Choosing Our GPT Adventure

Choosing Our GPT Adventure
Damien WIlliams
In many of my courses I use a version of the “Choose Your Own Adventure” (CYOA) assignment structure where the instructor creates a grading model which adds up to either a set point or a 100% value, and then creates a range of potential assignments which can be chosen from and combined to reach that value.
My very first GPT/LLM-related CYOA assignment for my classes on “Philosophy of Technology and Disability” and “Disability, Technology, and AI” asked students to generate a ChatGPT output on topics related to class, with a full submission consisting of the prompt used; the original output; their corrections of the output; and—most importantly— their reflections on the process. However, when it was revealed that OpenAI was grossly underpaying Kenyan content moderators to correct ChatGPT’s outputs, I felt that I needed to change the framework of the assignment itself, which would also provide an opportunity for class discussion around the changes themselves.

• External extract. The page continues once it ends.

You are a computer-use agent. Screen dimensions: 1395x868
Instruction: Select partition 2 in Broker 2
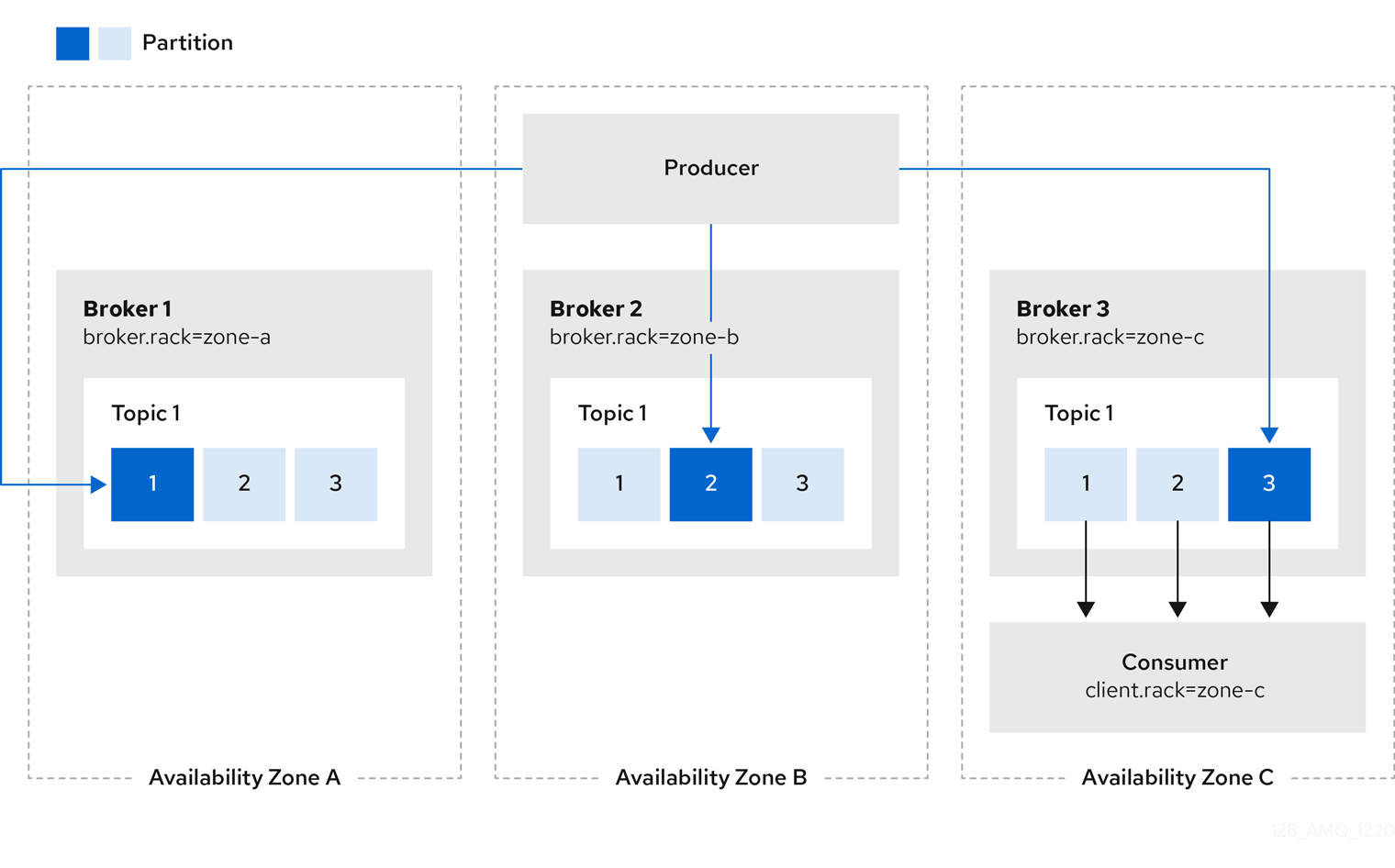(x=710, y=484)
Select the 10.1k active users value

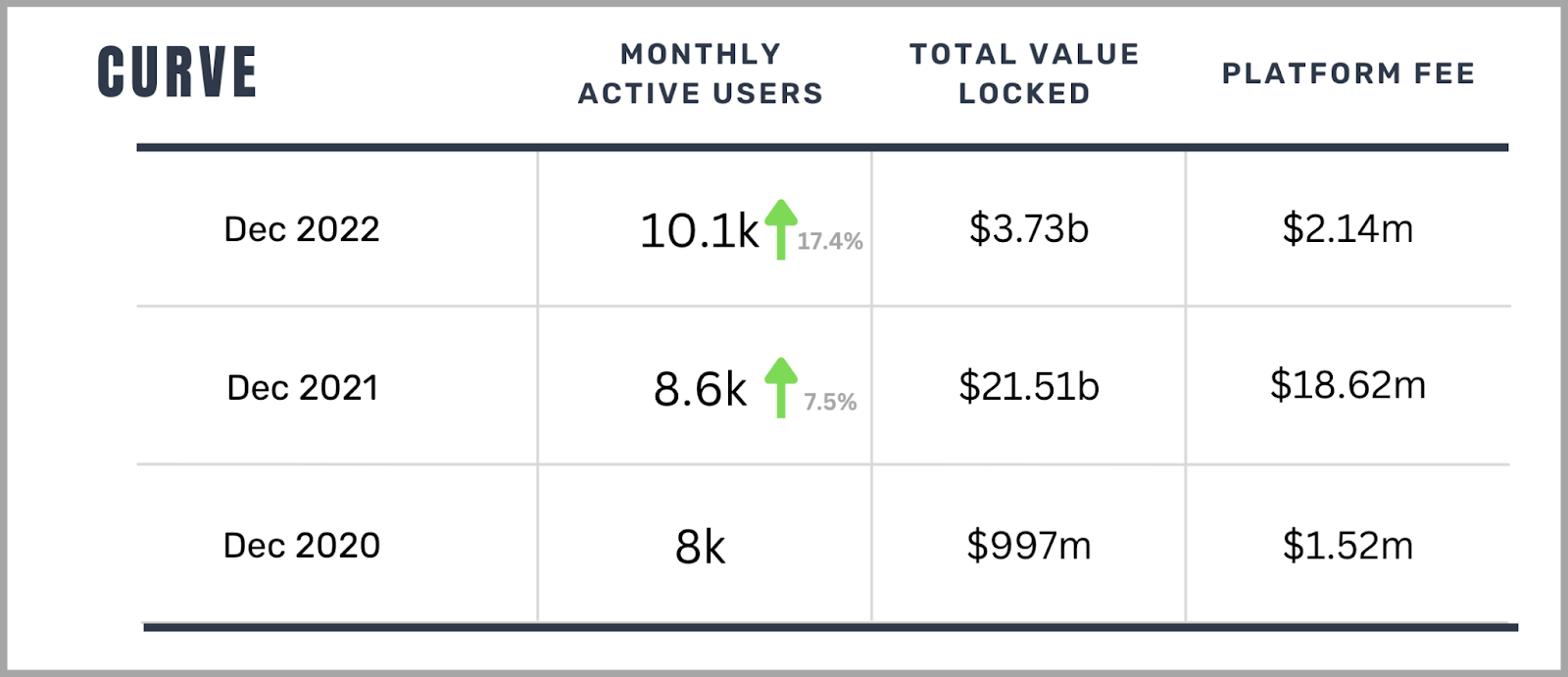699,231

The new version read as follows:
ChatGPT Output Evaluation…:
To avoid directly contributing to the operations of OpenAI’s GPT system, find an example of an existing ChatGPT output related to one or more themes or topics of this course and then comment on and correct the output with specific references and citations from our class readings and lectures.

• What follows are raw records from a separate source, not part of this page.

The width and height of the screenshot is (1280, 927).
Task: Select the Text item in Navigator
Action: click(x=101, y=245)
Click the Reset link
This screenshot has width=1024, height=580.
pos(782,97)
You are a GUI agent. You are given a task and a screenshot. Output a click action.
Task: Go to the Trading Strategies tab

Your full submission will consist of:
- A link to the original output and prompt;
- Your corrections of the GPT output;
- And your reflections on the experience (also using citations and references to the course).

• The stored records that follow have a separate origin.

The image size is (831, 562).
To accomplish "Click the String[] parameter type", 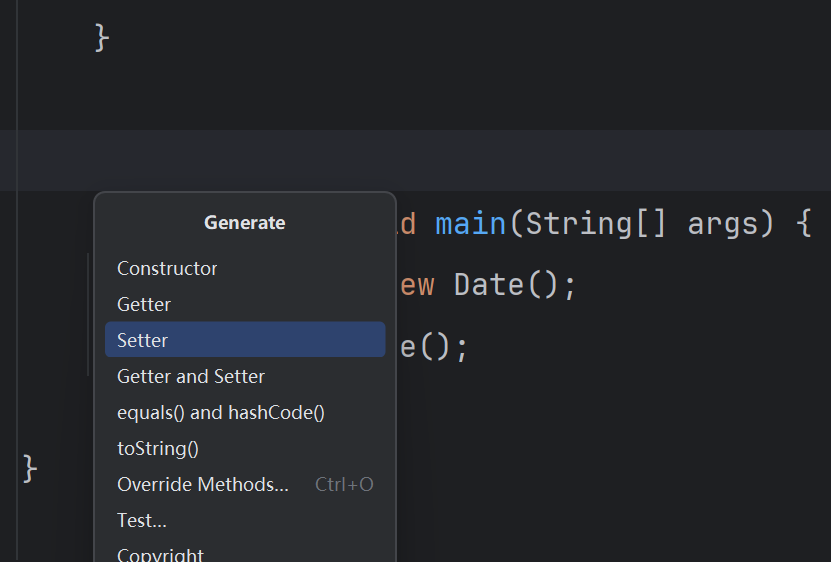I will click(x=596, y=224).
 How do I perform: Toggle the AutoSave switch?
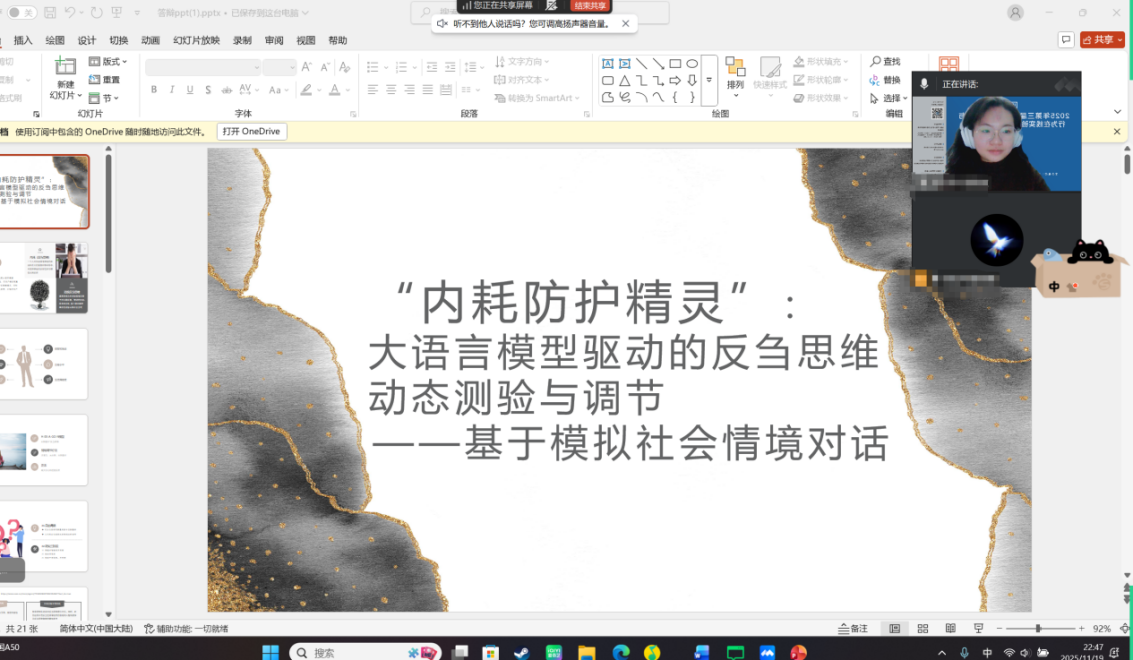click(22, 13)

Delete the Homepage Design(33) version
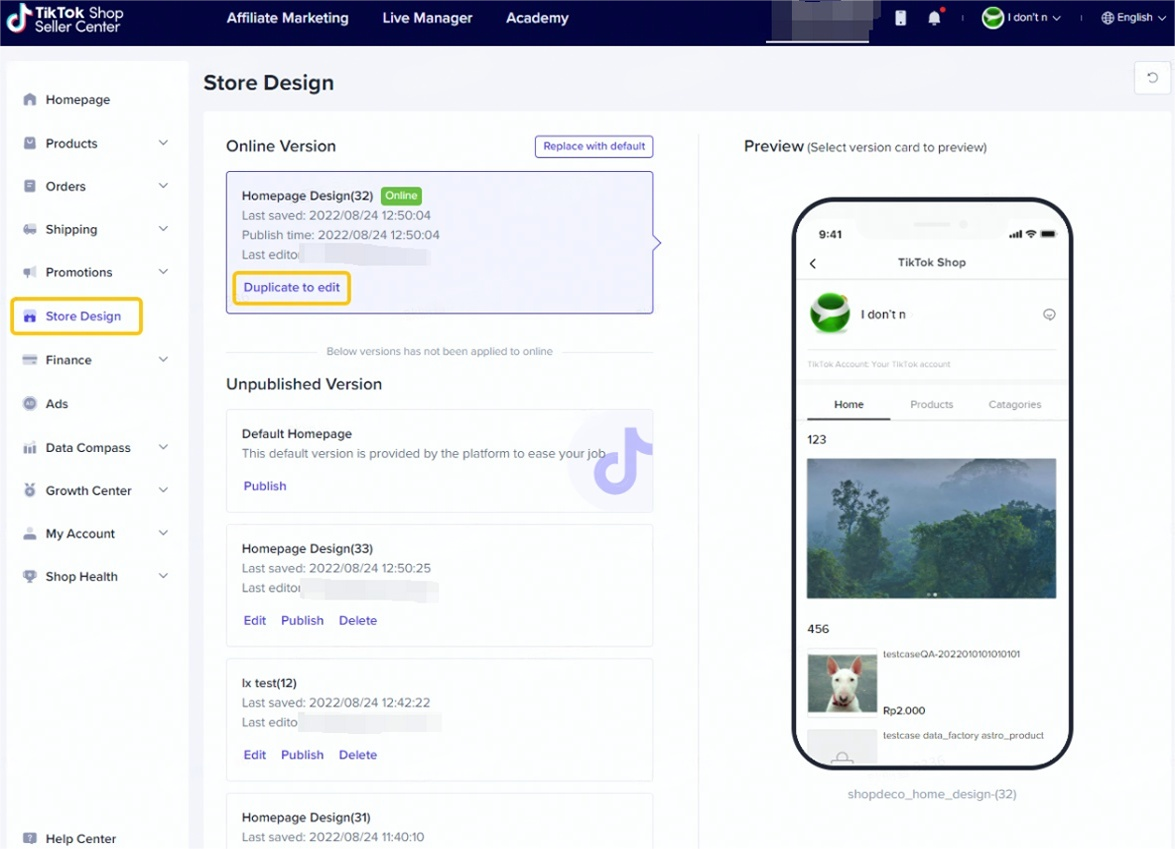[357, 621]
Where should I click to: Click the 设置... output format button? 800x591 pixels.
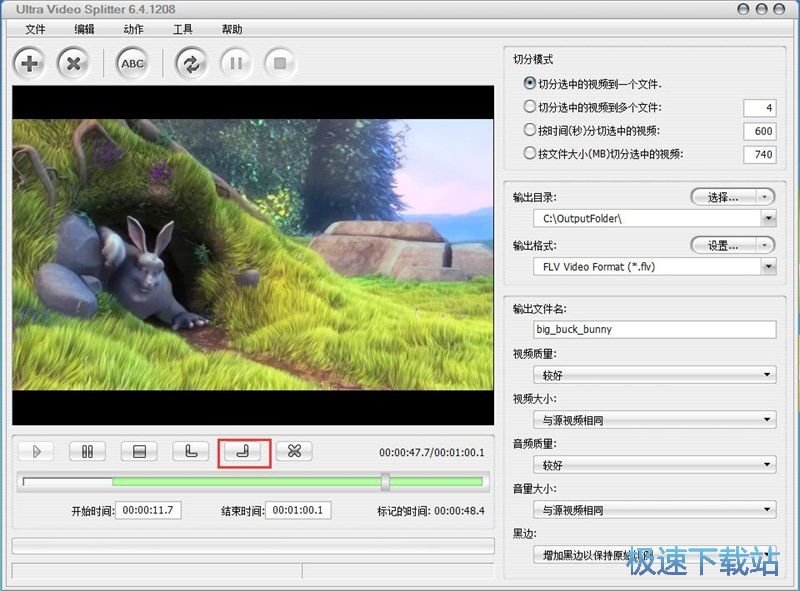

Additionally, and in light of the then-new conversation around LLMs’ power consumption, I also created this assignment:
[LLM] Power and Cost Evaluation…:
Taking a cue from works like Bender, et al.’s “Stochastic Parrots…,” find whatever data you can about the power consumption involved in training and using web-based LLM-based tools such as ChatGPT, Galactica, Codex, LaMDA, or others, and generative art tools such as DALL-E 2, Midjourney, or Stable Diffusion, including the costs involved in the work of human content moderators. Write up your evaluation of that data as well as your reflections on the process of doing the research to search for said data. What can you find, what can’t you find, and what might explain the difference?
Unchecked automated algorithmic applications are very often created from within and in service of systems of power, punishment, and profit motives, meaning they can easily act as force multipliers for the worst behaviours of people seeking those goals. And while many will argue that it is only by playing with and testing these technologies that we can truly come to understand them, neither “testing” nor “play” are neutral categories, either. That is to say, these tools could be beneficial, but they will not be mostly so until we change the motivations behind them and make and use them in ways which safeguard the most marginalized and vulnerable.
Today’s LLMs are trained on unethically sourced and prejudicially biased data, and they operate by means of structures that require vast amounts of natural resources. But they could and should be made differently. Built on sustainable and renewable principles, trained carefully on ethically sourced data, and used in ways which acknowledge the systems’ realities and actively encourage critical thinking, “AI” tools might help far more than they harm.
We can then engage these new understandings of “AI” across a whole semester’s readings and discussions, allowing us to build a classroom culture of honest, good faith engagement, rather than feeding instructors’ suspicions and students’ uncertainty over what counts as “acceptable” use of “AI.”
Today’s plethora of “AI” tools are deeply value-laden, and as educators we must work to actively understand for ourselves and teach our students about how and why that is. We know that uncritical use of “AI”— and even some of currently proposed remedies thereto— can do real harm; but we also know that these tools can be engaged and built in very different ways.